Work to complete. Records follow. Select each line holding "cell".

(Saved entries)

☆ ☆ ☆ ☆

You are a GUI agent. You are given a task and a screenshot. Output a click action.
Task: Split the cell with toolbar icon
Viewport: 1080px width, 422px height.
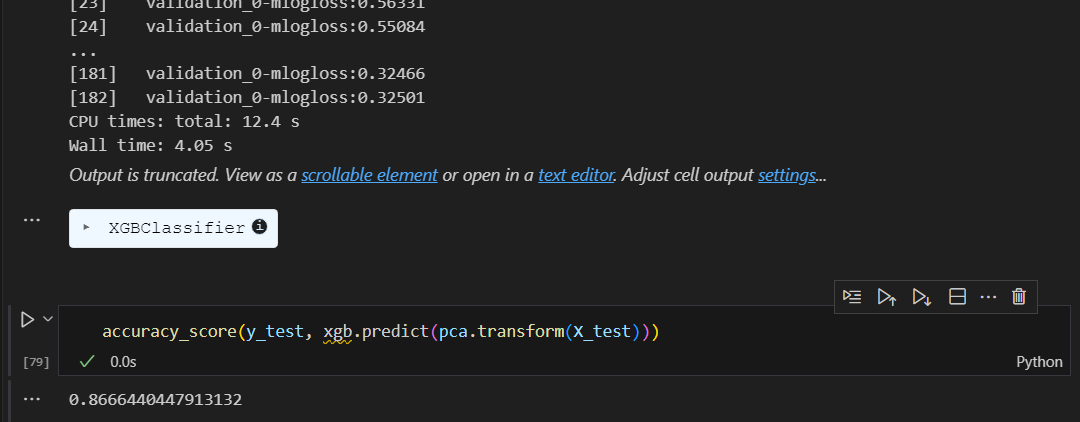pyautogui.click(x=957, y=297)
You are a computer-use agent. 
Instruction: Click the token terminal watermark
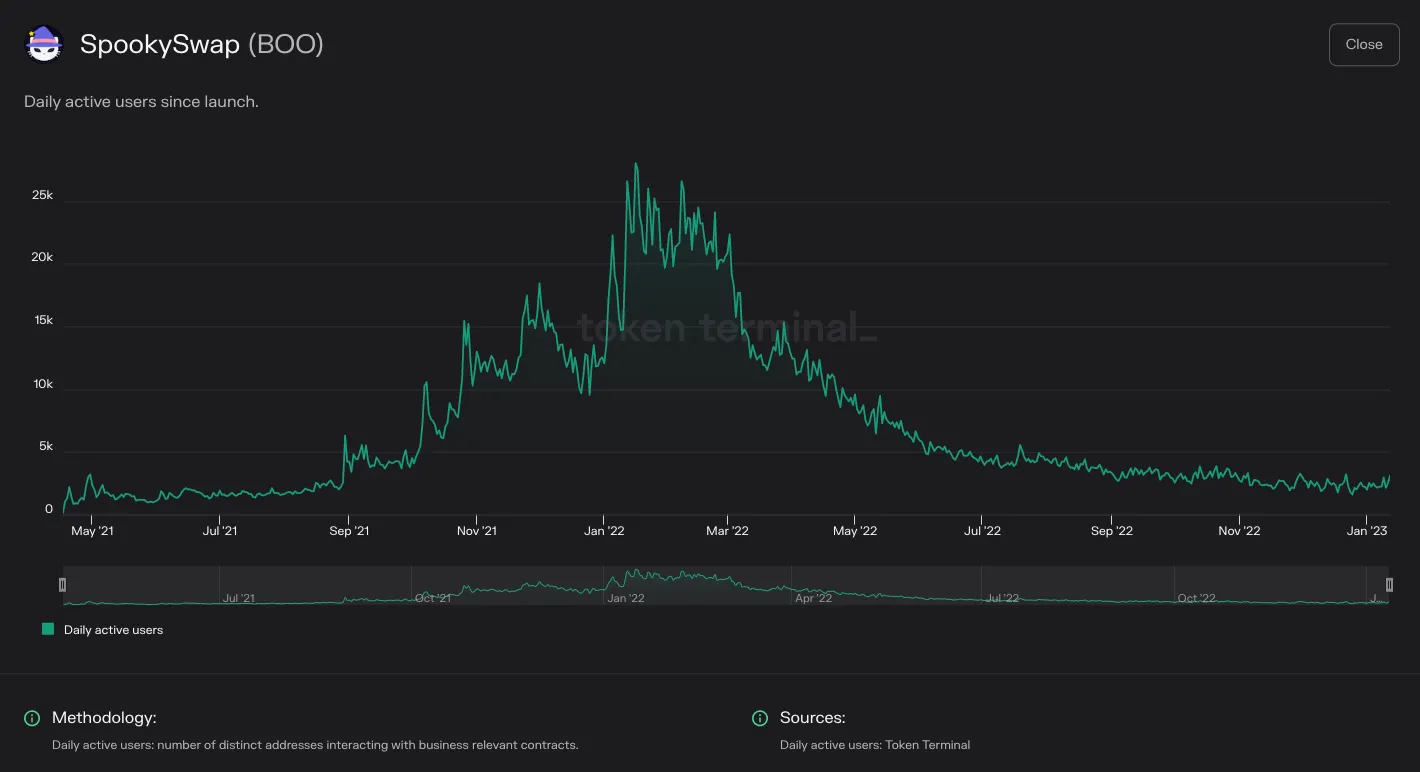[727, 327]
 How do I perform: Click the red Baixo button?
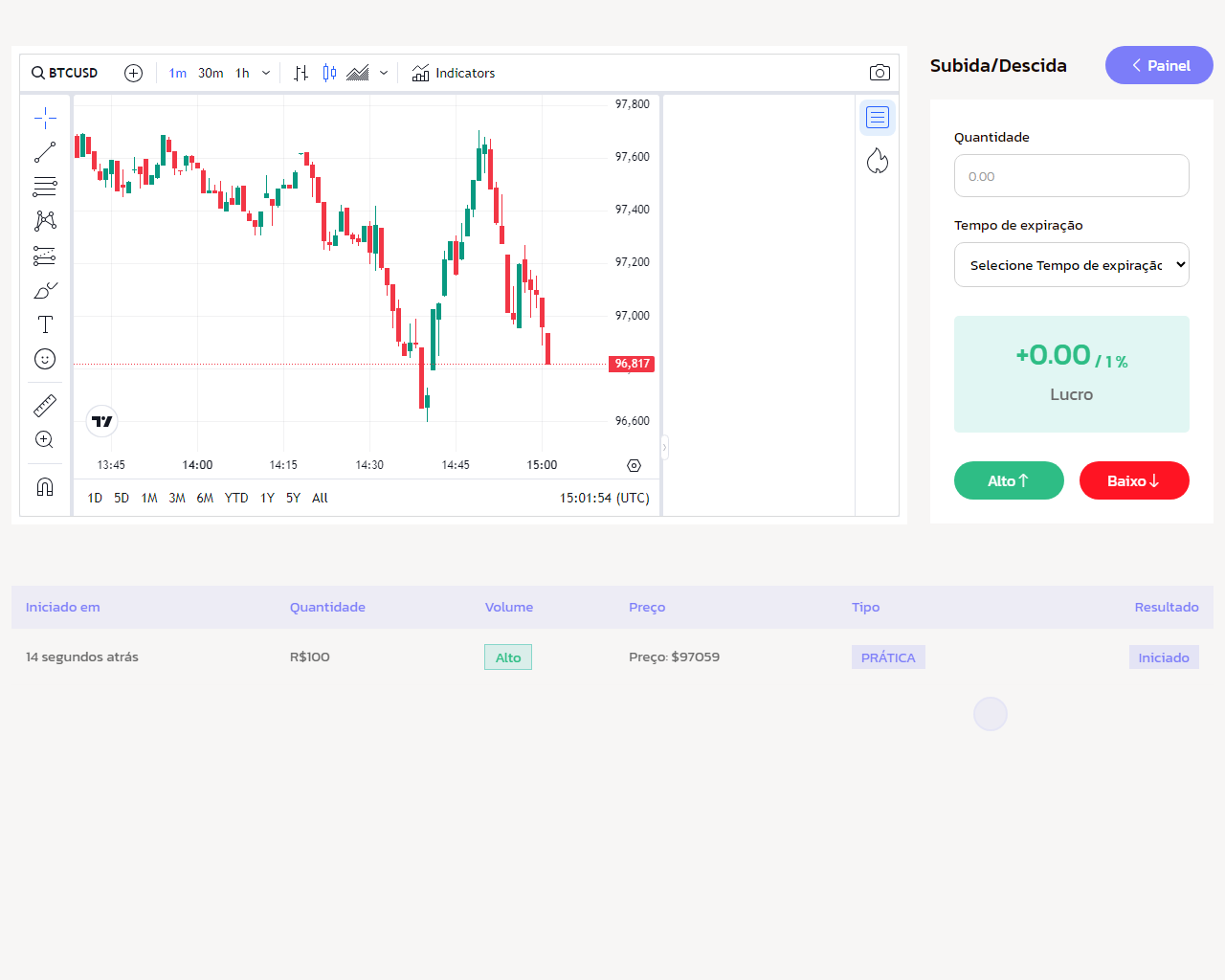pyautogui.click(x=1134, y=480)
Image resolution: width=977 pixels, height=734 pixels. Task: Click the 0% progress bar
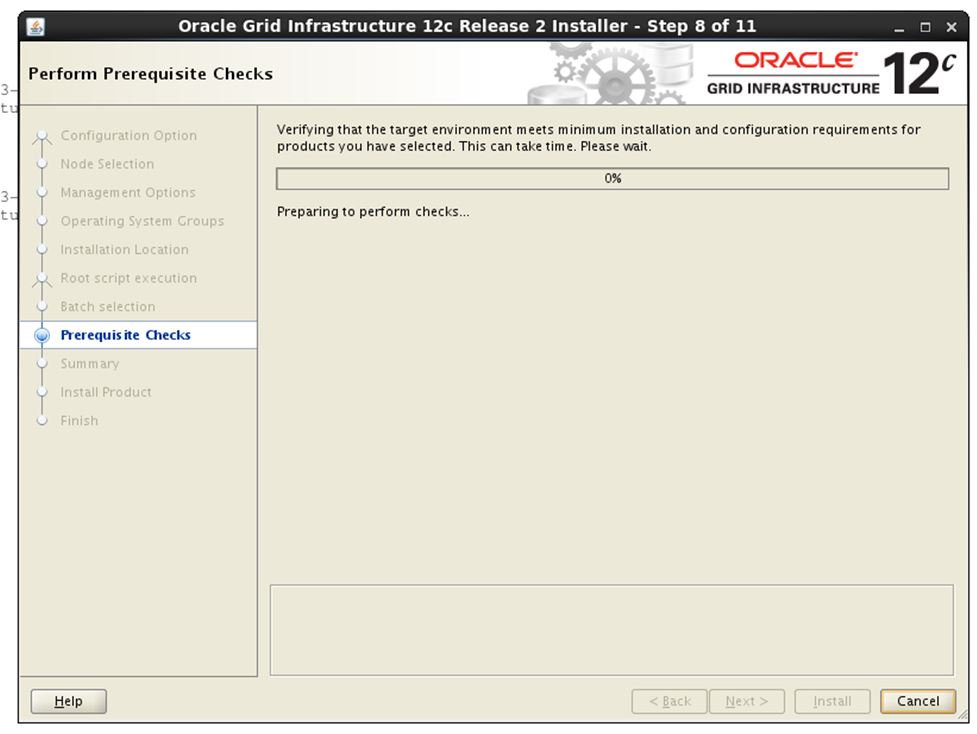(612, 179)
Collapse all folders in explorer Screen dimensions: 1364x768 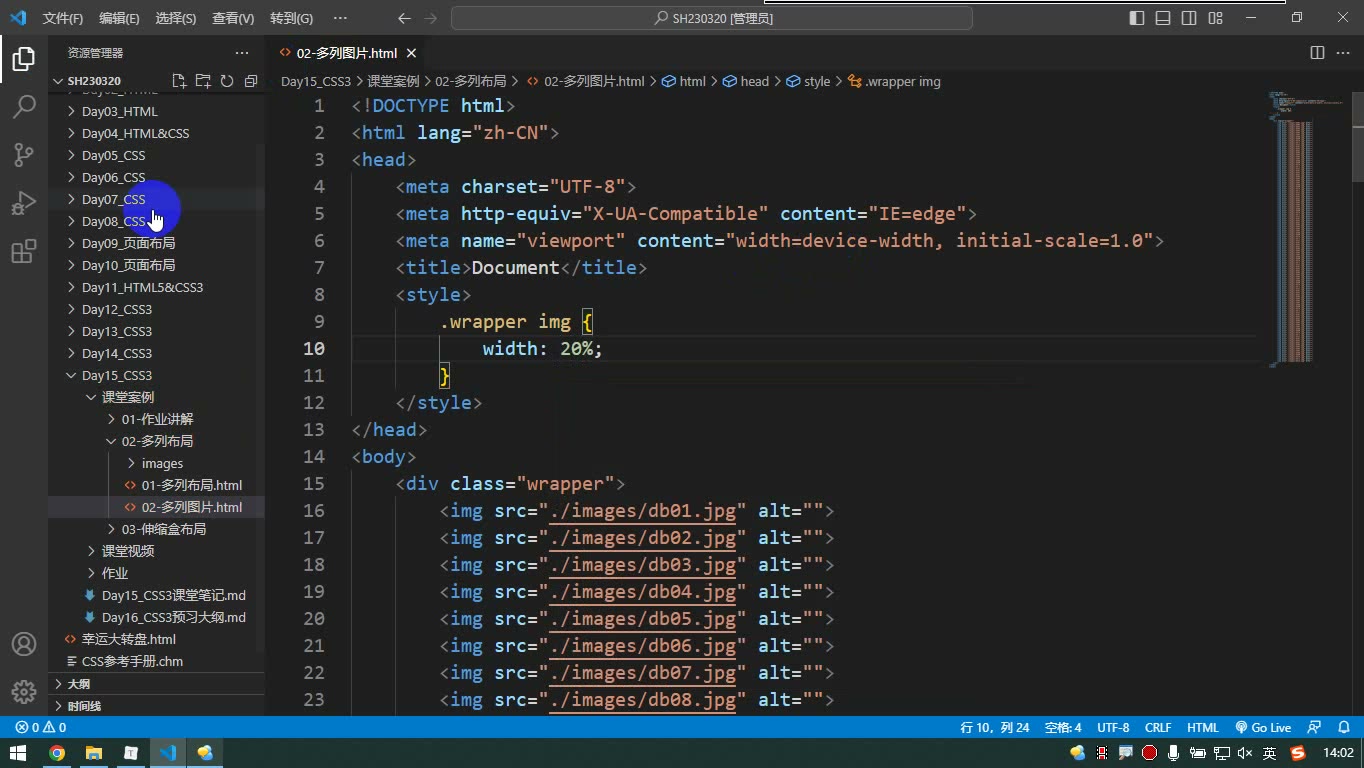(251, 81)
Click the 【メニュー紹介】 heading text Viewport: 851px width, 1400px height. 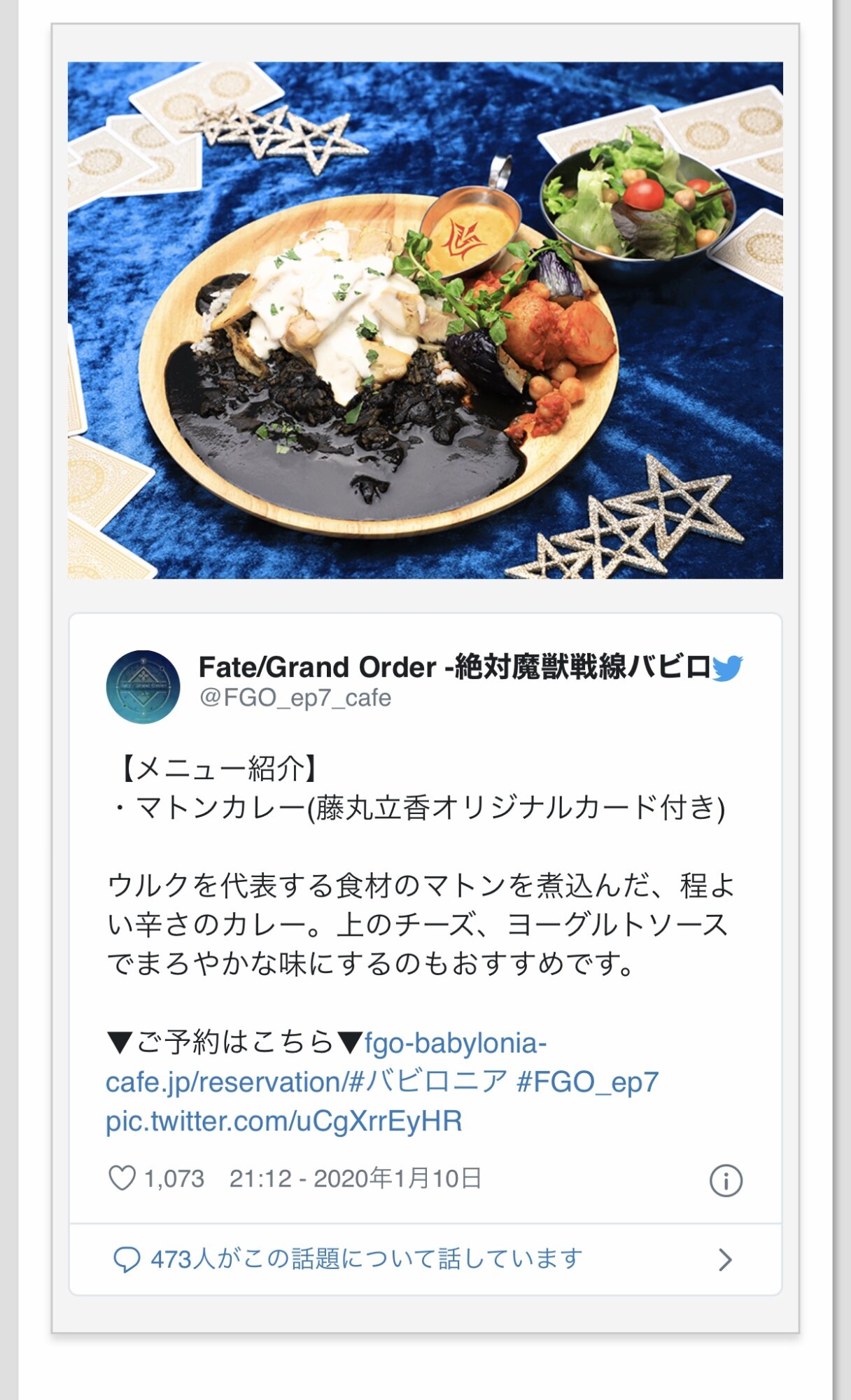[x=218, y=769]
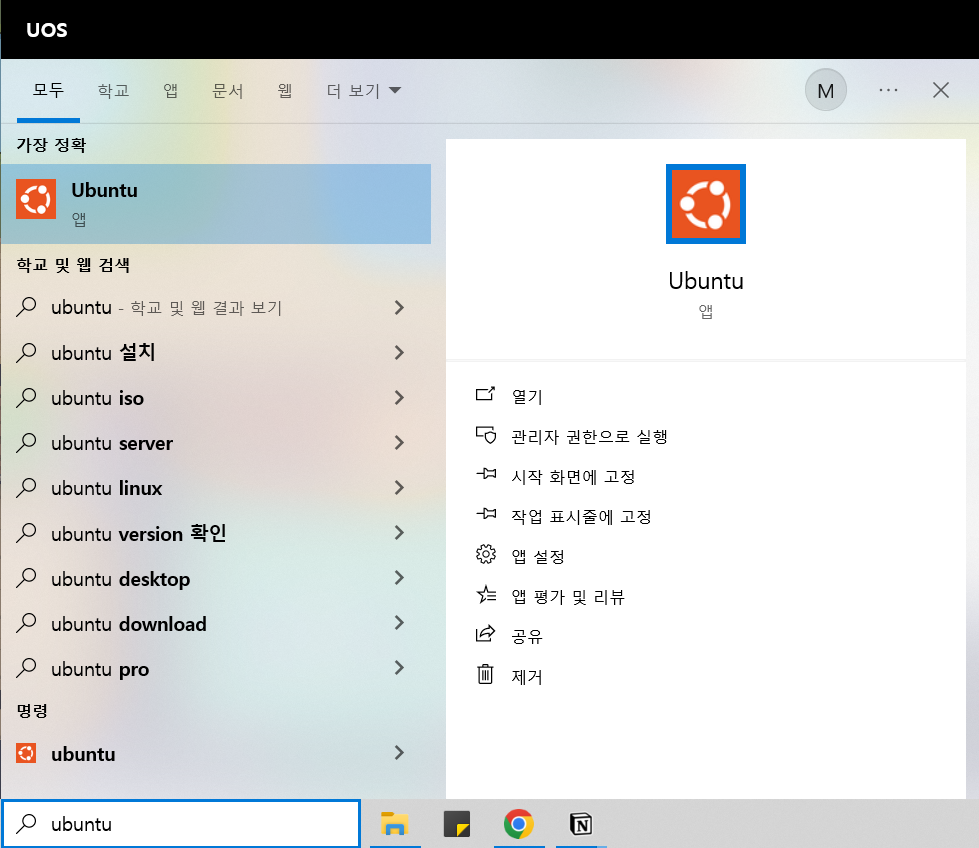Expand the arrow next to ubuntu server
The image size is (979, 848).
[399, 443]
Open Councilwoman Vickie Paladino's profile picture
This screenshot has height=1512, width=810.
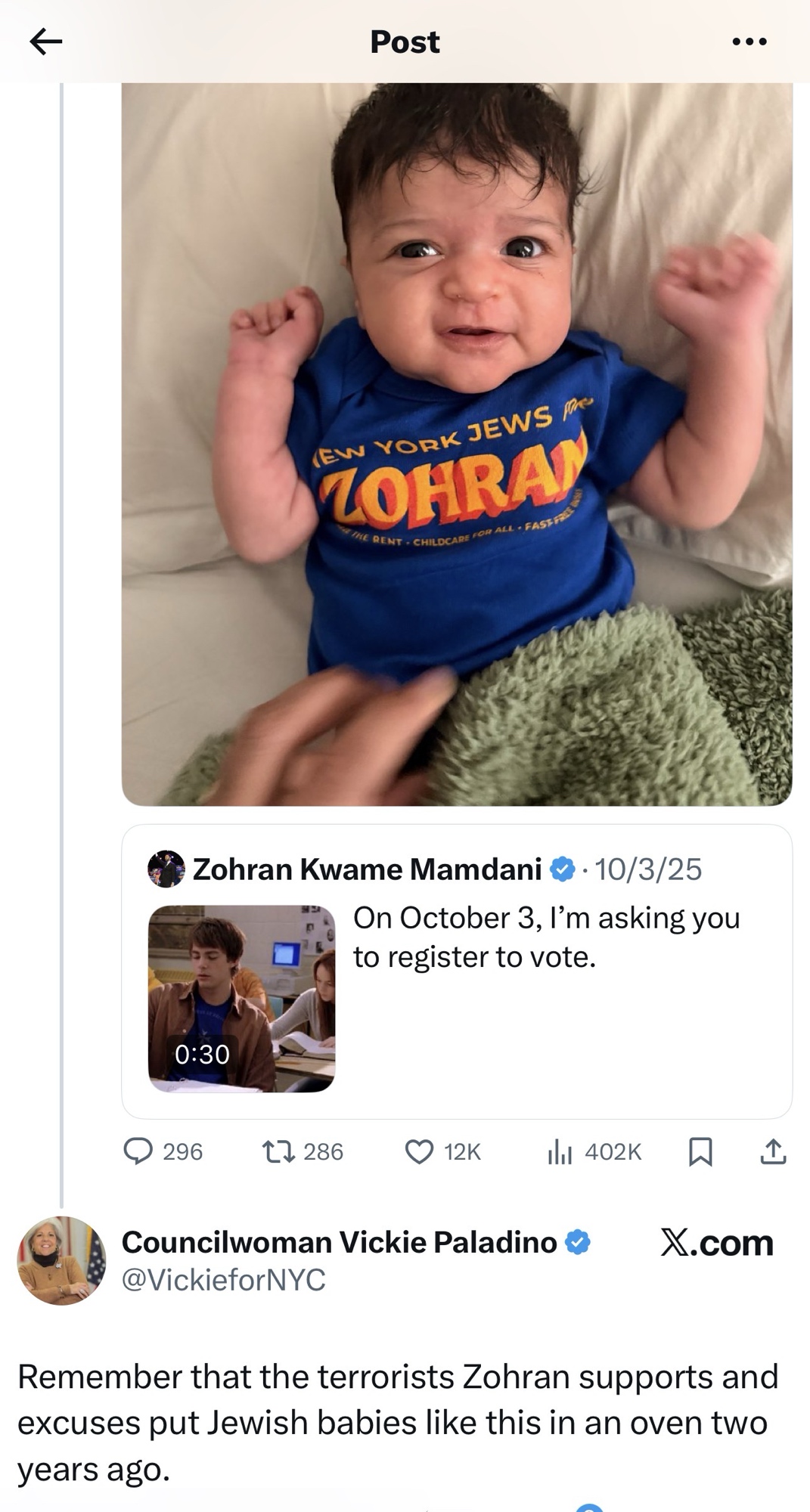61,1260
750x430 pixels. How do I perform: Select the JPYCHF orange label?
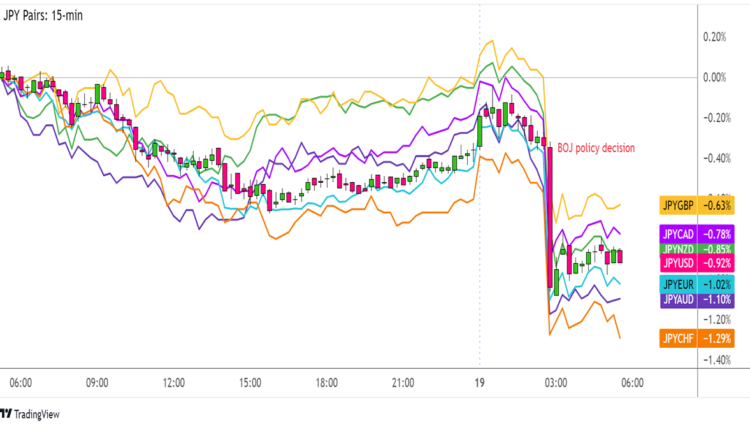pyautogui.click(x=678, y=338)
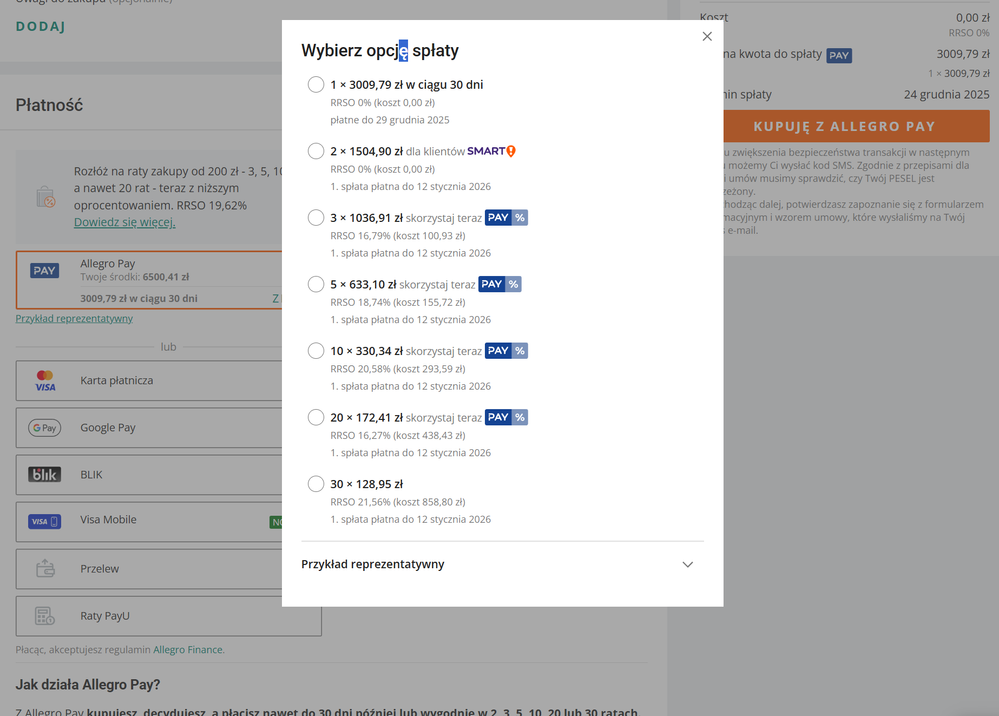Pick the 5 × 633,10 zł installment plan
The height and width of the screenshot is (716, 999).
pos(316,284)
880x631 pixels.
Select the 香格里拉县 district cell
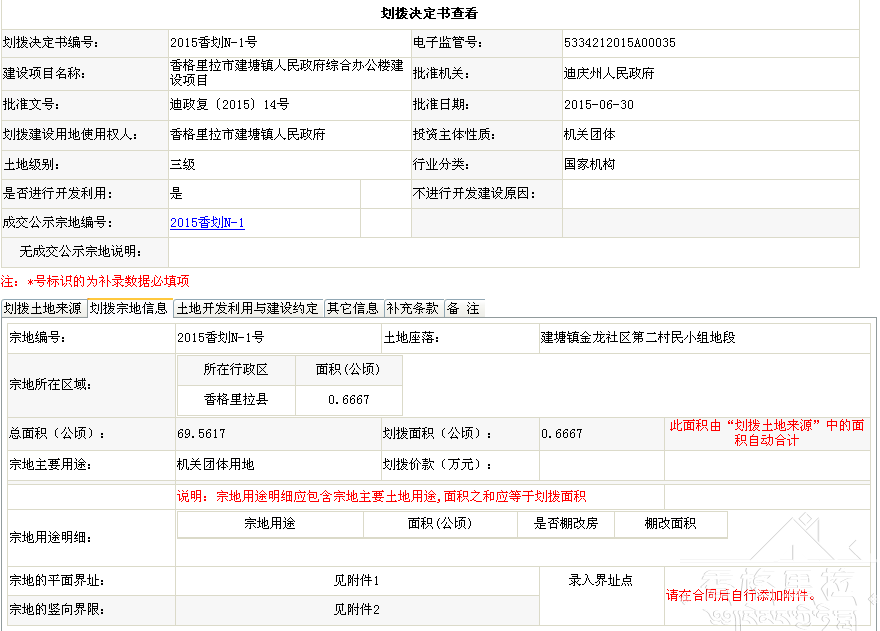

☆ ☆ ☆ ☆

Exercise response.
Task: Split the cell with toolbar icon
Select the 香格里拉县 district cell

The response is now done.